[aprssig] suggested list for APRS WX stations?

Steve Dimse steve at dimse.com
Sat Feb 12 10:51:10 EST 2022


I don't know of a good technical forum to answer what you are asking, but I can take a stab at it. It is easy to make a solid state sensor to measure ambient pressure with high precision (the ability to correctly follow tiny changes), there are many that sell for less than dollar. It is impossible to make one with high absolute accuracy (the ability to return true values). That is why all consumer weather stations require entering of a calibration value. It gets more complex because solid state pressure sensors are temperature sensitive, so they all include built in temperature calibration. Unless there is a hardware failure though most sensors do well correcting for differences, at least within room temperature ranges.

I pulled up the two ham sites you mentioned. Almost all of the difference between the two is an offset error, at least going back ten days, almost certainly where the user simply entered the wrong calibration value. It is hard to calibrate a pressure sensor because you need a good station as close as possible, and a day where the region is under a large area of stable high pressure, such that there is no wind and while pressures are steady for hours. 

In CWOP our QA system looks for offset errors and notifies the owner by email of their problem. Most ignore the notices, and the uncalibrated nature of the data is something every user of CWOP data knows and corrects for.

There is another source of error, which is altitude compensation. The pressure it reads is the absolute pressure, but reported pressures are always compensated for altitude. There are different ways to do this, and can result in erroneous data if the compensation is not done correctly.
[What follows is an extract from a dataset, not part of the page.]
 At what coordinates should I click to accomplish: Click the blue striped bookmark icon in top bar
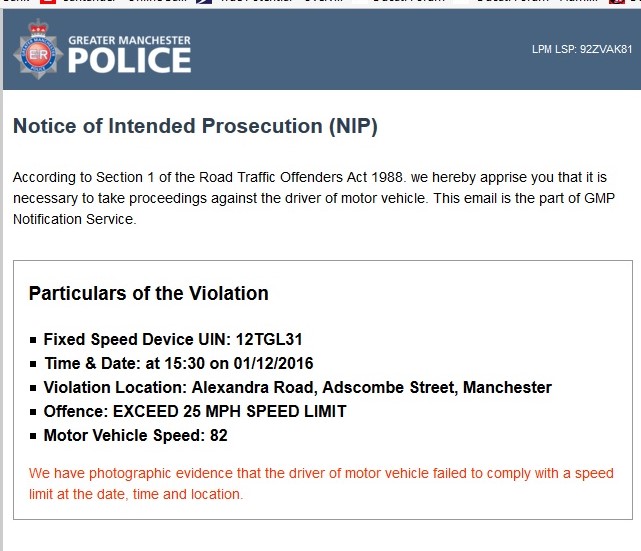point(204,3)
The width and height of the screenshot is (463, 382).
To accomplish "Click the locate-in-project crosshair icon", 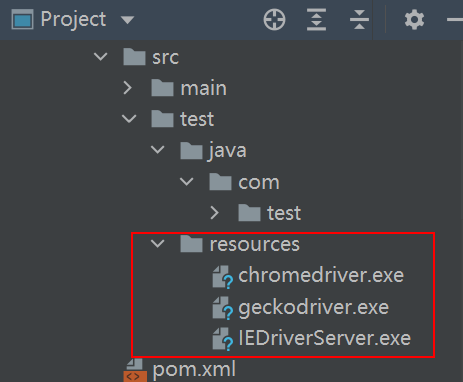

So with all of that in mind, if I wanted to build a really great pressure sensor, I would buy three different makes of higher end (about $10 each) sensors and verify the absolute pressures (after careful calibration) with each other. I would use a high precision and accuracy temperature sensor (less than a buck) to compare to the relative errors to see if there a delta between my sensors related to ambient temperature (maybe make a little environmental chamber to get stable and reproducible data points) and correct for that in each sensor if needed. Then I would dig into the details of compensation to make sure I understood every nuance of it. Then I'd write the software to take the three pressures and temperature data, do the calibration and compensation, and spit out the values.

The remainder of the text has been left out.